Few cities in the world have managed to give their name to a common noun. The case of Tocuyo cloth is comparable to that of Damascus (damask fabrics) or Kashmir (cashmere wool).
Decline
The cloth industry went into decline in the 19th century due to several factors:
- Independence broke the colonial export networks.
- English industrialization dramatically lowered the price of industrial cotton, against which Tocuyan manual looms could not compete.
- Sugarcane and coffee took the place of cotton as the main crops of the valley.
- The customs policy of Gran Colombia and later of republican Venezuela did not protect local manufacturing.
By the early 20th century, Tocuyo cloth had disappeared as a commercial industry, although its memory remained in speech and in some family workshops.
Today
Some contemporary initiatives have tried to recover the cloth craft in El Tocuyo and the Humocaros as an artisanal product of cultural tourism and historical memory.
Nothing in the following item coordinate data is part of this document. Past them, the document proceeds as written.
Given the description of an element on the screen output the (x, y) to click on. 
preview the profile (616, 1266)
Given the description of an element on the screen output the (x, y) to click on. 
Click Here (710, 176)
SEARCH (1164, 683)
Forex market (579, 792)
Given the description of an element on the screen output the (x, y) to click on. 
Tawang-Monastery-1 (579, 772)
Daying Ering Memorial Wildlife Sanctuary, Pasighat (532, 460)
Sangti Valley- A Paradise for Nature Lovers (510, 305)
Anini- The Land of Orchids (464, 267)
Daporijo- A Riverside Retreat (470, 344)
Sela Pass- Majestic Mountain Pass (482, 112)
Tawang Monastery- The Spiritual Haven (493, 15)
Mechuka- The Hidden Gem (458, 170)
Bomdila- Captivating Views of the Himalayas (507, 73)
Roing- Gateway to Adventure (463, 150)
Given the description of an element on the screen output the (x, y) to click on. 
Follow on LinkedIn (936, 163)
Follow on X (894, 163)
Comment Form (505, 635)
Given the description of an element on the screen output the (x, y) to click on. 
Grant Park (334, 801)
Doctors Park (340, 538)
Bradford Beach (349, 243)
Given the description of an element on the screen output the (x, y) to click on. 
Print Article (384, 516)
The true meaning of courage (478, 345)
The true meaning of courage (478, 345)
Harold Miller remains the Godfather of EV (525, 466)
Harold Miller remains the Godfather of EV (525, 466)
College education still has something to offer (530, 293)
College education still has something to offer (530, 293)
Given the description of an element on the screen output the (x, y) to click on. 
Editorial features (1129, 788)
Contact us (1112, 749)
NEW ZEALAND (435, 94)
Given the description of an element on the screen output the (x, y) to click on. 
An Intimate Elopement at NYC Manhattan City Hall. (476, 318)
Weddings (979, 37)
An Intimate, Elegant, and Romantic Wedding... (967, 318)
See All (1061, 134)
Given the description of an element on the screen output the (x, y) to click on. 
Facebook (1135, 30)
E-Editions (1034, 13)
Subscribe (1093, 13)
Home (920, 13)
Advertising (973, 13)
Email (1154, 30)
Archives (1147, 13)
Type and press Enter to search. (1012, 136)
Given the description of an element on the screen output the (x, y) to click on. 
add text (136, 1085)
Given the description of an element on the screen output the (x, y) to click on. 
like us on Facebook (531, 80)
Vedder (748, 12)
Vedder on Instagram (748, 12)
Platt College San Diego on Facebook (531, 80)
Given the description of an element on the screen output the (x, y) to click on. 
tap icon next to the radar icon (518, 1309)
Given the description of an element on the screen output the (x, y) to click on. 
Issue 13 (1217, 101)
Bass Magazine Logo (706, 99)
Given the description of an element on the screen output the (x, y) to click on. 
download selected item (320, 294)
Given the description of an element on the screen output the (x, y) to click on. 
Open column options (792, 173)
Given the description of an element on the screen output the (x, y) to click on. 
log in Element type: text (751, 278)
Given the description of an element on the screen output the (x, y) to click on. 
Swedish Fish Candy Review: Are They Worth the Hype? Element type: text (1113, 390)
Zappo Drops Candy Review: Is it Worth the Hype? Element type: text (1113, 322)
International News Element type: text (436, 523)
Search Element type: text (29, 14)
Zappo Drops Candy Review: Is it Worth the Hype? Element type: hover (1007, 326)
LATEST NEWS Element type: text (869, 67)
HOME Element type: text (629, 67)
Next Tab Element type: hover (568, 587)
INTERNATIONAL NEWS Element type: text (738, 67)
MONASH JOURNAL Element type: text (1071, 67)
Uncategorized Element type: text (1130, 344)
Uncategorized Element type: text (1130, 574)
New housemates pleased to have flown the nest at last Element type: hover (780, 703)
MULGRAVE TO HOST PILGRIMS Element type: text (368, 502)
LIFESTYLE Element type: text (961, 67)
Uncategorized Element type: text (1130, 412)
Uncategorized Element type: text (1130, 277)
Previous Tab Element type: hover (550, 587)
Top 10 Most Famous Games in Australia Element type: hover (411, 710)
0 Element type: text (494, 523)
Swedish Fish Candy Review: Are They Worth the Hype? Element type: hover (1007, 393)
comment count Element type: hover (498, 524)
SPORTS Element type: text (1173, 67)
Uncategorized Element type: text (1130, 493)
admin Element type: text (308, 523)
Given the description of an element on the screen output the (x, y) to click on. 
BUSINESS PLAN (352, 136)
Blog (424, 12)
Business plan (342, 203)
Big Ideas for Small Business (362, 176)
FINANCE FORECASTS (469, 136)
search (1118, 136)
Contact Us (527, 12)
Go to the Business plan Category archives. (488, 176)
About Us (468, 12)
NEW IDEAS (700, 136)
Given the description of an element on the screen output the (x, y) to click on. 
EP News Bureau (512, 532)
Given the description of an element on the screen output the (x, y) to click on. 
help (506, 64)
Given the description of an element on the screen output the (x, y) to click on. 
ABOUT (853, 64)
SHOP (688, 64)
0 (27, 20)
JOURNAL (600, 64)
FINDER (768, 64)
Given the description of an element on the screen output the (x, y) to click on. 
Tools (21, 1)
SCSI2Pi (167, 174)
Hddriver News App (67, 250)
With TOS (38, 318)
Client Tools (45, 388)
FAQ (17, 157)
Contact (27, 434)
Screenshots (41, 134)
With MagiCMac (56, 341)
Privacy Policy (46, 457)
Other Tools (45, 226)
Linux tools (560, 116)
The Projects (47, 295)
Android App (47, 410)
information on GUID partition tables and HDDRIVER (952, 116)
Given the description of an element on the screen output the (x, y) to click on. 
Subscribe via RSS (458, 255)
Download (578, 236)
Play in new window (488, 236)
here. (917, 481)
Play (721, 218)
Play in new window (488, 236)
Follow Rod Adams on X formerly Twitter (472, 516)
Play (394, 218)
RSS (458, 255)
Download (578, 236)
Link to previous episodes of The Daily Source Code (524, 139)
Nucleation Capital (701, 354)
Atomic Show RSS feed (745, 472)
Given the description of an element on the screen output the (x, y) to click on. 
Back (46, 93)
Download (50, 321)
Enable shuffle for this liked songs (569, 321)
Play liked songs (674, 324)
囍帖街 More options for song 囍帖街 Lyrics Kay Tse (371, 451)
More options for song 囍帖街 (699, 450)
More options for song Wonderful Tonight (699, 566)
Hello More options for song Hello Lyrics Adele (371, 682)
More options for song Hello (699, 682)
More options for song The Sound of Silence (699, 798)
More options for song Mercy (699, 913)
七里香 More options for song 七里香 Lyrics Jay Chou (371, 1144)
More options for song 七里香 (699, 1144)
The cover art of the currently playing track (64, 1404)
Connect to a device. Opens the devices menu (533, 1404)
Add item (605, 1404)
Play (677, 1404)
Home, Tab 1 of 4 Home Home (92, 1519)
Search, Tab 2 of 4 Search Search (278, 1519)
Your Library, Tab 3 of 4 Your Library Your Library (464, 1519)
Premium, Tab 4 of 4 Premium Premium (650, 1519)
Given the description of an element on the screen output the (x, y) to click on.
The "Don Eligio Anzola Anzola" House of Culture preserves loom pieces and samples of colonial fabrics.
For Tocuyans, the cloth is a lost pride and, at the same time, one of the most concrete proofs that their city once occupied a prominent place in world trade. Every time, in any corner of South America, someone says "a tocuyo" to name a fabric, they unknowingly honor the Mother City of Venezuela.